Religion - Buddhism to Ismaili
The history of religion in Hunza Valley is long and complex. The valley was originally inhabited by Buddhists, but it was later converted to Islam by the Ismailis. The Ismailis are a branch of Shia Islam, and they are known for their unique beliefs and practices.
For instance, unlike other Shias, they only pray twice per day (not 5 times) and men and women pray together. In addition, there is 100% literacy among them.
Baltit Fort and Altit Forts were both originally built by Buddhists. In addition, the area has giant Sacred Rocks which are some of the earliest sites of Petroglyphs along the ancient silk route. It is a cultural heritage site with the Buddhist carvings on the rocks dating back to the 1st Millennium AD.
Along the Karakorum Highway flows the Hunza River and once in a while you will see large tarp cream color tents along this and some of the other rivers of the Valley. These tents belong to the Mohan People, who are a nomadic tribe that exists by panning for gold. Unfortunately their children do not go to school and ultimately are illiterate.
When we passed by, the children ran over to beg us for money. Our guide suggested that it would be best to come back with some cookies or sweets instead of the money. Which we did.
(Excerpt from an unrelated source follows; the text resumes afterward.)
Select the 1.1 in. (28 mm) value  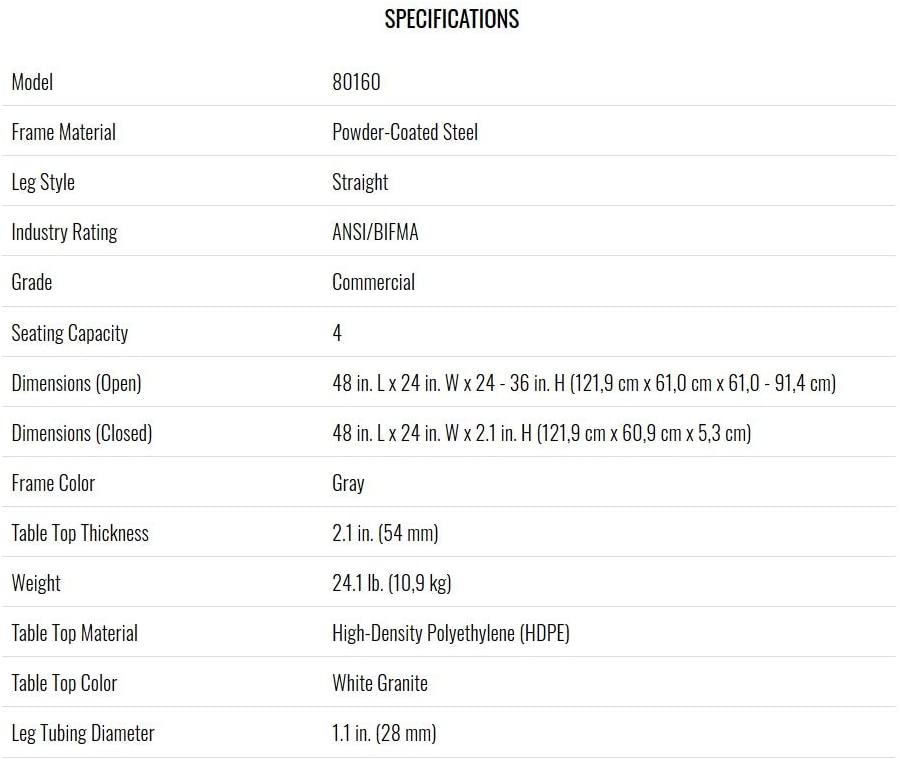point(384,733)
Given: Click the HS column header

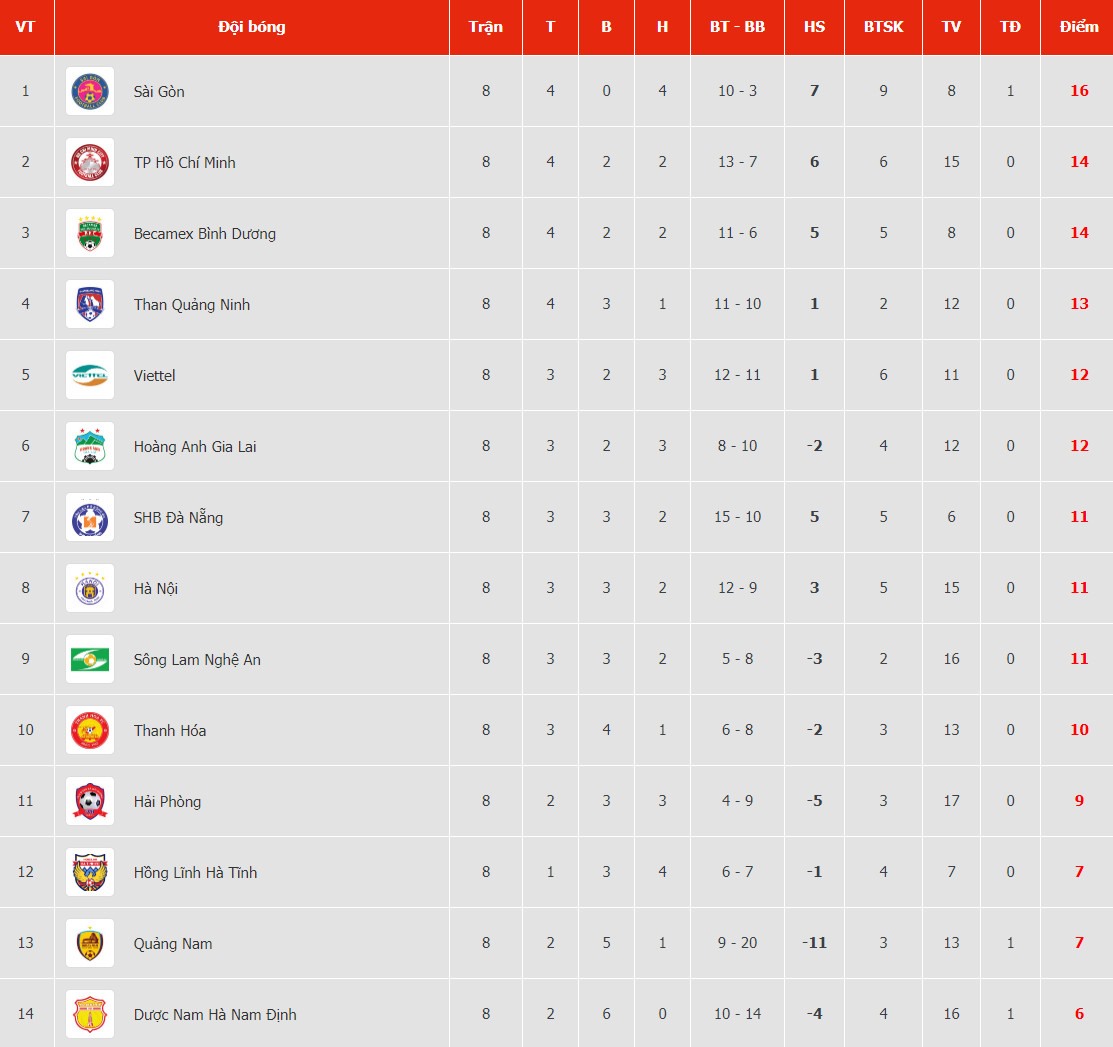Looking at the screenshot, I should click(x=814, y=27).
These 4 days in Hunza Valley, in the Northern part of Pakistan were incredibly memorable. Between the stunning nature, unforgettable people and culture, it has become one of our 10 favorite places in the world so far!
The gentle and welcoming people of the Valley will stay in our hearts forever. And Ilyas our incredible guide is now someone that we consider a friend.
Have you been to this area of the world? What did you think? We would love to hear your thoughts.